### Aim of the exercise
Below are some entries; write out each one of them exactly.

### Given records
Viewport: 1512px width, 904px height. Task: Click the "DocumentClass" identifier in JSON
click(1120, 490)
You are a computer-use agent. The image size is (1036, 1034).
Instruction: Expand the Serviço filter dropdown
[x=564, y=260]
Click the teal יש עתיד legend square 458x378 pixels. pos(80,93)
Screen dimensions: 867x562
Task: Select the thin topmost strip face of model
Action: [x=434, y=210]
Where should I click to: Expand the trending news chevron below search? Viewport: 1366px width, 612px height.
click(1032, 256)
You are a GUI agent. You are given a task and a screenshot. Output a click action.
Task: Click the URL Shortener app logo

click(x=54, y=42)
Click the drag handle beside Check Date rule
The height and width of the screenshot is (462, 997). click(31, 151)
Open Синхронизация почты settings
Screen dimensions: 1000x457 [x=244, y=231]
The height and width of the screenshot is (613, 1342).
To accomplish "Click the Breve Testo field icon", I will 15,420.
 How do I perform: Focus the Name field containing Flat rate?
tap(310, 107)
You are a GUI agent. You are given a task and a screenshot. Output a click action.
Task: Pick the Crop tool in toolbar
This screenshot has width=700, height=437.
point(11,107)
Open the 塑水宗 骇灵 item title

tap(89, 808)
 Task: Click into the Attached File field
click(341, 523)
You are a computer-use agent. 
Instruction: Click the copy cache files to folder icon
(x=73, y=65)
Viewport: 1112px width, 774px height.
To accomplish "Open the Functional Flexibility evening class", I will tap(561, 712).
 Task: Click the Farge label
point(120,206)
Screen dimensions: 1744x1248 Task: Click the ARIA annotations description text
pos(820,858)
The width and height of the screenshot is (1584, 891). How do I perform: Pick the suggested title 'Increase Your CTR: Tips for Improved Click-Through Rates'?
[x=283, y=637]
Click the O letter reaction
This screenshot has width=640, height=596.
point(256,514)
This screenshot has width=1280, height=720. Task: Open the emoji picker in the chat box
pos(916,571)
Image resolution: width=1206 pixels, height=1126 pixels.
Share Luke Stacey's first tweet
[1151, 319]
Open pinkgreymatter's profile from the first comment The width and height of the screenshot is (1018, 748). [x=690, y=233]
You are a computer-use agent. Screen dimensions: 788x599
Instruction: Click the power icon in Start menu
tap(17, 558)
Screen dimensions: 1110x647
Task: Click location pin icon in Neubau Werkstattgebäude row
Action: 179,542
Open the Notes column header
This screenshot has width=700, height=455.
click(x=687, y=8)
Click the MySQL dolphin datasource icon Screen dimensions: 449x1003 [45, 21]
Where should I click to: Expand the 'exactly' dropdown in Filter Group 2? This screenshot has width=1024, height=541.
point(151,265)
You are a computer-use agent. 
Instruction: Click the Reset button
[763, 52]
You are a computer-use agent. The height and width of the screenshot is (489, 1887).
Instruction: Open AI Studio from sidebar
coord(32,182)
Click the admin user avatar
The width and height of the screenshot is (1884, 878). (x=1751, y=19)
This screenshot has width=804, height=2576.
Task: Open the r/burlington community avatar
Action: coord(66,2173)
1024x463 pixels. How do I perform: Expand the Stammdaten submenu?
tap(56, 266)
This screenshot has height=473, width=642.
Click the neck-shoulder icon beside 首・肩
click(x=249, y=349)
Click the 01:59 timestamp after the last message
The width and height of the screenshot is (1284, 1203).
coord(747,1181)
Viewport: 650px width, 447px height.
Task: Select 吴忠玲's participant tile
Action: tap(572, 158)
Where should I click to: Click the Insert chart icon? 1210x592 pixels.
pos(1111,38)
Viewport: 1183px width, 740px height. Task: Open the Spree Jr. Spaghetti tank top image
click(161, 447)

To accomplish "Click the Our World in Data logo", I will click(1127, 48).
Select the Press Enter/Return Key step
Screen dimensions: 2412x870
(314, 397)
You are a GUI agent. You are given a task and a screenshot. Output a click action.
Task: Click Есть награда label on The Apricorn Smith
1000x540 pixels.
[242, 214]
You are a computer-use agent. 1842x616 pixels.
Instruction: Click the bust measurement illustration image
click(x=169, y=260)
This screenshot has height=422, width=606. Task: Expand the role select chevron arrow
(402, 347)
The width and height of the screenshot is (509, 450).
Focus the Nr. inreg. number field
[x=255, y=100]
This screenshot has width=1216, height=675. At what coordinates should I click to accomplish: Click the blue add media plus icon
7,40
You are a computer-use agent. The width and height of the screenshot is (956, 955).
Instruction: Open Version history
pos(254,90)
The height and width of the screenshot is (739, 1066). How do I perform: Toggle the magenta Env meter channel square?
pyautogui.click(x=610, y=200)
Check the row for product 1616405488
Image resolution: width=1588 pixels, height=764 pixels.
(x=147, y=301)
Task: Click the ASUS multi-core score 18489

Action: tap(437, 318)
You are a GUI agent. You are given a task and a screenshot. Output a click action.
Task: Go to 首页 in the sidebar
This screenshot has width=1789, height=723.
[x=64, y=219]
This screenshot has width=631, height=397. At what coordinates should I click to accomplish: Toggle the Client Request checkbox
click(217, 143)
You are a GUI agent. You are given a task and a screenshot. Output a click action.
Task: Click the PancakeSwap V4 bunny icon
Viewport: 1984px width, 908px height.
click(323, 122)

### Completed exercise
Viewport: 1512px width, 904px height. Task: Click the "DocumentClass" identifier in JSON
click(1120, 490)
You are a computer-use agent. The image size is (1036, 1034).
Instruction: Expand the Serviço filter dropdown
[x=564, y=260]
Click the teal יש עתיד legend square 458x378 pixels. pos(80,93)
Screen dimensions: 867x562
Task: Select the thin topmost strip face of model
Action: [x=434, y=210]
Where should I click to: Expand the trending news chevron below search? Viewport: 1366px width, 612px height.
click(1032, 256)
You are a GUI agent. You are given a task and a screenshot. Output a click action.
Task: Click the URL Shortener app logo

click(x=54, y=42)
Click the drag handle beside Check Date rule
The height and width of the screenshot is (462, 997). click(31, 151)
Open Синхронизация почты settings
Screen dimensions: 1000x457 [x=244, y=231]
The height and width of the screenshot is (613, 1342).
To accomplish "Click the Breve Testo field icon", I will 15,420.
 How do I perform: Focus the Name field containing Flat rate?
tap(310, 107)
You are a GUI agent. You are given a task and a screenshot. Output a click action.
Task: Pick the Crop tool in toolbar
This screenshot has width=700, height=437.
point(11,107)
Open the 塑水宗 骇灵 item title

tap(89, 808)
 Task: Click into the Attached File field
click(341, 523)
You are a computer-use agent. 
Instruction: Click the copy cache files to folder icon
(x=73, y=65)
Viewport: 1112px width, 774px height.
To accomplish "Open the Functional Flexibility evening class", I will tap(561, 712).
 Task: Click the Farge label
point(120,206)
Screen dimensions: 1744x1248 Task: Click the ARIA annotations description text
pos(820,858)
The width and height of the screenshot is (1584, 891). How do I perform: Pick the suggested title 'Increase Your CTR: Tips for Improved Click-Through Rates'?
[x=283, y=637]
Click the O letter reaction
This screenshot has width=640, height=596.
point(256,514)
This screenshot has width=1280, height=720. Task: Open the emoji picker in the chat box
pos(916,571)
Image resolution: width=1206 pixels, height=1126 pixels.
Share Luke Stacey's first tweet
[1151, 319]
Open pinkgreymatter's profile from the first comment The width and height of the screenshot is (1018, 748). [x=690, y=233]
You are a computer-use agent. Screen dimensions: 788x599
Instruction: Click the power icon in Start menu
tap(17, 558)
Screen dimensions: 1110x647
Task: Click location pin icon in Neubau Werkstattgebäude row
Action: 179,542
Open the Notes column header
This screenshot has width=700, height=455.
click(x=687, y=8)
Click the MySQL dolphin datasource icon Screen dimensions: 449x1003 [45, 21]
Where should I click to: Expand the 'exactly' dropdown in Filter Group 2? This screenshot has width=1024, height=541.
point(151,265)
You are a computer-use agent. 
Instruction: Click the Reset button
[763, 52]
You are a computer-use agent. The height and width of the screenshot is (489, 1887).
Instruction: Open AI Studio from sidebar
coord(32,182)
Click the admin user avatar
The width and height of the screenshot is (1884, 878). (x=1751, y=19)
This screenshot has width=804, height=2576.
Task: Open the r/burlington community avatar
Action: coord(66,2173)
1024x463 pixels. How do I perform: Expand the Stammdaten submenu?
tap(56, 266)
This screenshot has height=473, width=642.
Click the neck-shoulder icon beside 首・肩
click(x=249, y=349)
Click the 01:59 timestamp after the last message
The width and height of the screenshot is (1284, 1203).
coord(747,1181)
Viewport: 650px width, 447px height.
Task: Select 吴忠玲's participant tile
Action: tap(572, 158)
Where should I click to: Click the Insert chart icon? 1210x592 pixels.
pos(1111,38)
Viewport: 1183px width, 740px height. Task: Open the Spree Jr. Spaghetti tank top image
click(161, 447)

To accomplish "Click the Our World in Data logo", I will click(1127, 48).
Select the Press Enter/Return Key step
Screen dimensions: 2412x870
(314, 397)
You are a GUI agent. You are given a task and a screenshot. Output a click action.
Task: Click Есть награда label on The Apricorn Smith
1000x540 pixels.
[242, 214]
You are a computer-use agent. 1842x616 pixels.
Instruction: Click the bust measurement illustration image
click(x=169, y=260)
This screenshot has height=422, width=606. Task: Expand the role select chevron arrow
(402, 347)
The width and height of the screenshot is (509, 450).
Focus the Nr. inreg. number field
[x=255, y=100]
This screenshot has width=1216, height=675. At what coordinates should I click to accomplish: Click the blue add media plus icon
7,40
You are a computer-use agent. The width and height of the screenshot is (956, 955).
Instruction: Open Version history
pos(254,90)
The height and width of the screenshot is (739, 1066). How do I perform: Toggle the magenta Env meter channel square?
pyautogui.click(x=610, y=200)
Check the row for product 1616405488
Image resolution: width=1588 pixels, height=764 pixels.
(x=147, y=301)
Task: Click the ASUS multi-core score 18489

Action: tap(437, 318)
You are a GUI agent. You are given a task and a screenshot. Output a click action.
Task: Go to 首页 in the sidebar
This screenshot has width=1789, height=723.
[x=64, y=219]
This screenshot has width=631, height=397. At what coordinates should I click to accomplish: Toggle the Client Request checkbox
click(217, 143)
You are a GUI agent. You are given a task and a screenshot. Output a click action.
Task: Click the PancakeSwap V4 bunny icon
Viewport: 1984px width, 908px height.
click(323, 122)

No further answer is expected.